Task description -
Within the data below, count the lines that include "gear" and give only the count.

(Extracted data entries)
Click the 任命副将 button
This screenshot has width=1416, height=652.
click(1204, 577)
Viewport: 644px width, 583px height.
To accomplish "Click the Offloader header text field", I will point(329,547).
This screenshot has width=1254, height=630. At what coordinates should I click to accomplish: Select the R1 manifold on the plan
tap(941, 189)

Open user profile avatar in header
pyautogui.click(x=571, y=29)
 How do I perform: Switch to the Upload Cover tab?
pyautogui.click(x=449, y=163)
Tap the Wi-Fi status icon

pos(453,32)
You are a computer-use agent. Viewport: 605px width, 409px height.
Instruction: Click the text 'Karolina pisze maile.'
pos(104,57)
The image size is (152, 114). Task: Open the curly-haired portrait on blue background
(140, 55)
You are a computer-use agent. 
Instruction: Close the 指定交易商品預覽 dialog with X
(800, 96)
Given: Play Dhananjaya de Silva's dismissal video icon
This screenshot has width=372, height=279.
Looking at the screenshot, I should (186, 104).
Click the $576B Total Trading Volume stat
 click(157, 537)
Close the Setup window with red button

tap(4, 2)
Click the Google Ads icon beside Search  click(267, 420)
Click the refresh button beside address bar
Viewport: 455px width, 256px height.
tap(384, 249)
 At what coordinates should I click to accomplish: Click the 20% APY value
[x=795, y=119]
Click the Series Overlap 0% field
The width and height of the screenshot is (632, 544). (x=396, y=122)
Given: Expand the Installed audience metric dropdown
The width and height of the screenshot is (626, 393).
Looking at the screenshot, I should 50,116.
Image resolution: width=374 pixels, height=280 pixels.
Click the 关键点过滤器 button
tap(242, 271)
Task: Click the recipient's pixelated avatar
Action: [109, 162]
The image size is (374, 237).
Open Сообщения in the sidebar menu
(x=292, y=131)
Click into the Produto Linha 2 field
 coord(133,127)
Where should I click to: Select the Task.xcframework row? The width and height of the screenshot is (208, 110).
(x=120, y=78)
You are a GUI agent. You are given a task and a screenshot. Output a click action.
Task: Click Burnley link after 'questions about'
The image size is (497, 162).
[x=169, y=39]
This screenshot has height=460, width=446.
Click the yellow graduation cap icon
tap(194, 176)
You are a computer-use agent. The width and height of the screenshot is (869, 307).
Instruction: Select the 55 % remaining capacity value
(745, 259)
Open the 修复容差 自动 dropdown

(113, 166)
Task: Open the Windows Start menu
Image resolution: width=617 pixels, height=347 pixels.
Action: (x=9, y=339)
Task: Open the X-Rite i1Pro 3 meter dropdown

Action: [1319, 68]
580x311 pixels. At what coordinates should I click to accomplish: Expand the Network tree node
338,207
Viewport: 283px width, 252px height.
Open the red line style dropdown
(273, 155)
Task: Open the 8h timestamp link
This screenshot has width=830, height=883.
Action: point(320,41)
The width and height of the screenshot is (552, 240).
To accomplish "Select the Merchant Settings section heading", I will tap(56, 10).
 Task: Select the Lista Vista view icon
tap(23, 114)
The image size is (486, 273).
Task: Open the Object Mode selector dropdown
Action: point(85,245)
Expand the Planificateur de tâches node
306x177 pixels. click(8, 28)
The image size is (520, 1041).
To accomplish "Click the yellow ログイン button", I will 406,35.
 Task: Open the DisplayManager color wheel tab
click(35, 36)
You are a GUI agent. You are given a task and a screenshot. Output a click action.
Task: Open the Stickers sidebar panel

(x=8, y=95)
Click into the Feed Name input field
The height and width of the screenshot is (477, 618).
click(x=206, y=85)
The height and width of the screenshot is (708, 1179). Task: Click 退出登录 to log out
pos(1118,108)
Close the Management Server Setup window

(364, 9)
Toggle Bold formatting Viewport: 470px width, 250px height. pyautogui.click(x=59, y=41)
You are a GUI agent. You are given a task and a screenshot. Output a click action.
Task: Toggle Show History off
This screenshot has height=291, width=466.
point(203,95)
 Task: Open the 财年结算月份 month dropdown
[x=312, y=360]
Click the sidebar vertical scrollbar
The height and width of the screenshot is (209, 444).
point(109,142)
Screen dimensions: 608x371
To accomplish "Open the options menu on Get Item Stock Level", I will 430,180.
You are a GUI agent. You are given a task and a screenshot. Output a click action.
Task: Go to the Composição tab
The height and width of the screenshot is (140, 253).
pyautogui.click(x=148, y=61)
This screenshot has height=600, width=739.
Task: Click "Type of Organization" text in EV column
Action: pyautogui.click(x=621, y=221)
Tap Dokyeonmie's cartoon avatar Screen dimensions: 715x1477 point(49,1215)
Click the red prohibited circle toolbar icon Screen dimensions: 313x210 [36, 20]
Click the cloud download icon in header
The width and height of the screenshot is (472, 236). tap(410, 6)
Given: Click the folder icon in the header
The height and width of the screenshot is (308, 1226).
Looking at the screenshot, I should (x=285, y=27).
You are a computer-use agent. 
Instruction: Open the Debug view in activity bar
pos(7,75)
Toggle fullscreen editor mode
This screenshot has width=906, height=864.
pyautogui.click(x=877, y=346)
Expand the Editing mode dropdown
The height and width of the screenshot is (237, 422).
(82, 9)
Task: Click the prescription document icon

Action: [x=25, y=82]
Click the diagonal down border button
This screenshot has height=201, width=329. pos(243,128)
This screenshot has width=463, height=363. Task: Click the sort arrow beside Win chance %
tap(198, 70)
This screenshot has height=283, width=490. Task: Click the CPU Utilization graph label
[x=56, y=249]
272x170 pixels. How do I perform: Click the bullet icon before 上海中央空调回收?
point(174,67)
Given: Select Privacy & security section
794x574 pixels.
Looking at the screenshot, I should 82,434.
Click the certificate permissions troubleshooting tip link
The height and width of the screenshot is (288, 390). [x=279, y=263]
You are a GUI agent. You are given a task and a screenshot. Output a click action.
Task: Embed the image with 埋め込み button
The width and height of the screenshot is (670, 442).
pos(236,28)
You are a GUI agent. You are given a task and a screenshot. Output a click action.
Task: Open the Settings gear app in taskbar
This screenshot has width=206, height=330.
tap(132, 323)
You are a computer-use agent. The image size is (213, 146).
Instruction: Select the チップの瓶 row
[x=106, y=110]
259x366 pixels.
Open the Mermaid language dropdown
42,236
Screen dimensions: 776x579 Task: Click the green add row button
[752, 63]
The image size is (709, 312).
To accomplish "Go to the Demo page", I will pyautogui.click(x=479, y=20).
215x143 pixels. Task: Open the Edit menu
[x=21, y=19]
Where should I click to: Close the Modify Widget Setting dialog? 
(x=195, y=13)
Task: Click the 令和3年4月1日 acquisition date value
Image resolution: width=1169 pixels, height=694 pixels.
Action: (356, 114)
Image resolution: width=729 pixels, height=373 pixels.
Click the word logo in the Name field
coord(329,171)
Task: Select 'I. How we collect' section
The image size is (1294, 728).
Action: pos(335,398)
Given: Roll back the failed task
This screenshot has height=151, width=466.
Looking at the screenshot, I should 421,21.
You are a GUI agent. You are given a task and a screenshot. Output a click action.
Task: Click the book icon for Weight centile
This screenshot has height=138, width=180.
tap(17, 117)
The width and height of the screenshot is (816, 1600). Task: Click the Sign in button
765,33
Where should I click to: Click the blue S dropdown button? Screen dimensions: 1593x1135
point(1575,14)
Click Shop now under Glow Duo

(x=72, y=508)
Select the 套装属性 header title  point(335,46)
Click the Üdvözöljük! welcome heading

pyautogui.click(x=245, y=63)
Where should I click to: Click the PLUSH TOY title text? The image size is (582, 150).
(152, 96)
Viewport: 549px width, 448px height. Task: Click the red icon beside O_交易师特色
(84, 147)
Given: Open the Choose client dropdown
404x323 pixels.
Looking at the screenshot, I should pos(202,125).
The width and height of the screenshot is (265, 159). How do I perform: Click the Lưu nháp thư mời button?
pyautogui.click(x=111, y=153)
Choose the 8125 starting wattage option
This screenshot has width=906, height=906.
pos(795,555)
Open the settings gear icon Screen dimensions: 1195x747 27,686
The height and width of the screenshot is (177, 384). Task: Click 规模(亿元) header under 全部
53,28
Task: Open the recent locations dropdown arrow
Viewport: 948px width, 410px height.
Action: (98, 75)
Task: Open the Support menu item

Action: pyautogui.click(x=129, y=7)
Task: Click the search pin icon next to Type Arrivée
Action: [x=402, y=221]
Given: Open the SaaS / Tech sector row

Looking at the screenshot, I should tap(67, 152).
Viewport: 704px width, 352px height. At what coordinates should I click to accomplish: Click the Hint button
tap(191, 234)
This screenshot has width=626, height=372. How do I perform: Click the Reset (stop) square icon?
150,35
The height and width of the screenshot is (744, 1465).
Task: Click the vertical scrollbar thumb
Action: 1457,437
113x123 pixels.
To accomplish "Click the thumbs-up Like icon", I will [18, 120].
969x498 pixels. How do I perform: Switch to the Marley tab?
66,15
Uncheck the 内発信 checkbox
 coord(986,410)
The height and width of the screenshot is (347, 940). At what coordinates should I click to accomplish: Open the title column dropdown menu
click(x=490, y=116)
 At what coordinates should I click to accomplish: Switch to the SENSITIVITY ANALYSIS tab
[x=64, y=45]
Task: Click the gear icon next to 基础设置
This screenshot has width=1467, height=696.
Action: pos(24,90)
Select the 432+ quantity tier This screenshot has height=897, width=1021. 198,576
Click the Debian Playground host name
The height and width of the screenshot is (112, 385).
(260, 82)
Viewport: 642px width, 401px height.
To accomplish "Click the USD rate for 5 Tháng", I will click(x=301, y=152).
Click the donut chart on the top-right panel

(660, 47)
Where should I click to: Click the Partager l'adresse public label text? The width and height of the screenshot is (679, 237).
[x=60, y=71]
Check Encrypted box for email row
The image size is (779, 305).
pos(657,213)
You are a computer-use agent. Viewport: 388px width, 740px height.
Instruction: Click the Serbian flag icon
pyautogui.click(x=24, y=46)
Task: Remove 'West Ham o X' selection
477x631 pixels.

Answer for the task -
3